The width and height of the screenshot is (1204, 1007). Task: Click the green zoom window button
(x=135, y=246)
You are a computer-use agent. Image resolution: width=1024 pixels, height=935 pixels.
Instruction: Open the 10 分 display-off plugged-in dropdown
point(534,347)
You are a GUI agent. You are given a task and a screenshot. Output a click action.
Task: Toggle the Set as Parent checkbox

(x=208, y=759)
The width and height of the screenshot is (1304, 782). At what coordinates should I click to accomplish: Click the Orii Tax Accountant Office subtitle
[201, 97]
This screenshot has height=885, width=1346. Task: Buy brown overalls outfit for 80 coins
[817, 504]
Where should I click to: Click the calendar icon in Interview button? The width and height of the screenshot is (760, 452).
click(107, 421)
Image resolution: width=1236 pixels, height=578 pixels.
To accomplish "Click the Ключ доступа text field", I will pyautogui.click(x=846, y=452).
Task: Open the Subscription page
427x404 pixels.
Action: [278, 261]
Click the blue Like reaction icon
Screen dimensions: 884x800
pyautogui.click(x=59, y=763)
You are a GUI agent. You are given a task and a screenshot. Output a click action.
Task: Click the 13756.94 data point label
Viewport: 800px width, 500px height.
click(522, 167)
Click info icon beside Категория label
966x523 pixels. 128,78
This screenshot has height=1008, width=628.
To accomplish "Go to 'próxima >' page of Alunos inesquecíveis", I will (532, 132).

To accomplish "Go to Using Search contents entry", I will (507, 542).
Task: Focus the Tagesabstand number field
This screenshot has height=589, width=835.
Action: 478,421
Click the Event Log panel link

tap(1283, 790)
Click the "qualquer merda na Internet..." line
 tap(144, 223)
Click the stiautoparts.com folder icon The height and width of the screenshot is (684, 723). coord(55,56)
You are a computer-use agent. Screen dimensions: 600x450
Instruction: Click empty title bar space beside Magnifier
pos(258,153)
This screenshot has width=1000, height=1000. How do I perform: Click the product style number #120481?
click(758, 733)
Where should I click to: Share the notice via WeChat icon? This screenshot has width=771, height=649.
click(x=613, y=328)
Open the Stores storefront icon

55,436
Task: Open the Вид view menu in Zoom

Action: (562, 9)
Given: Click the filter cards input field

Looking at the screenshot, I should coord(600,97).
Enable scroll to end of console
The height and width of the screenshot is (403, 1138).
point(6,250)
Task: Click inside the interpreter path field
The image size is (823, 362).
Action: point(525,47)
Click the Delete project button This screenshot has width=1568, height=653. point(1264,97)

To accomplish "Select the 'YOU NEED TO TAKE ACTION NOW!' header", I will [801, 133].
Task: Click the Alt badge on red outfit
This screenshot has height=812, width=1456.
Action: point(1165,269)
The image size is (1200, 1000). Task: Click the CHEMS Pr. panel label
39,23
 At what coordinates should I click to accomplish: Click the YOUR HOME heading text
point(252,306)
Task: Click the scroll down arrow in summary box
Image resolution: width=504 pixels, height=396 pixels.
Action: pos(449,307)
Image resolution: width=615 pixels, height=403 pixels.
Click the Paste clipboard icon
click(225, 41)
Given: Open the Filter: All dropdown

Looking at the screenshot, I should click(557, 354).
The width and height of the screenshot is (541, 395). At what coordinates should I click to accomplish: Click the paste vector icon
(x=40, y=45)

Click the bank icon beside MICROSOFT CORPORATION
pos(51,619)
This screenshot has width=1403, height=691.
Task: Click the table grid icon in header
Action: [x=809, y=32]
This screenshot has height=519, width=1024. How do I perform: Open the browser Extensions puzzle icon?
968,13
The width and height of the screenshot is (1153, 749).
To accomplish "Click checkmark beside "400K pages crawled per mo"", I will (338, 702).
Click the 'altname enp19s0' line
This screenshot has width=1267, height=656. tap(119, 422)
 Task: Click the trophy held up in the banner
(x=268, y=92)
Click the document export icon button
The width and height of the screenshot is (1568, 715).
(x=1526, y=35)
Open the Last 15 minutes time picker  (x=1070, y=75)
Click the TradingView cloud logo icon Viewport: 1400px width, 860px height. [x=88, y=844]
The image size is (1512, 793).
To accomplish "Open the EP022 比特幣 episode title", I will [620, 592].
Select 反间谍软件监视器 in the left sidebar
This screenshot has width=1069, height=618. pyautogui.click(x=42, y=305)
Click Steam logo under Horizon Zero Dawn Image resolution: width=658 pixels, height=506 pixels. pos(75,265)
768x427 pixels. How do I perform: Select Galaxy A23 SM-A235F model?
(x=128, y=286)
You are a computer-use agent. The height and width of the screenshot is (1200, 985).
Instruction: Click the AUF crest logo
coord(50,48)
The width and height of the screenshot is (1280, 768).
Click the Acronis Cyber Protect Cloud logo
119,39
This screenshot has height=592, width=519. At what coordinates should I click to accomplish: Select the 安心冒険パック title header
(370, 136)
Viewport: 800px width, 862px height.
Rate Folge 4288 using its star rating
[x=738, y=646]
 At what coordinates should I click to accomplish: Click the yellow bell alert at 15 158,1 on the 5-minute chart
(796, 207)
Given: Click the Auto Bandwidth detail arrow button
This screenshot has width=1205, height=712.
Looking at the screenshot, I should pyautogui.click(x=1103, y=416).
----------
Counting only lines with the word "will" in them, say how many there are in the entries above, with no other words.

6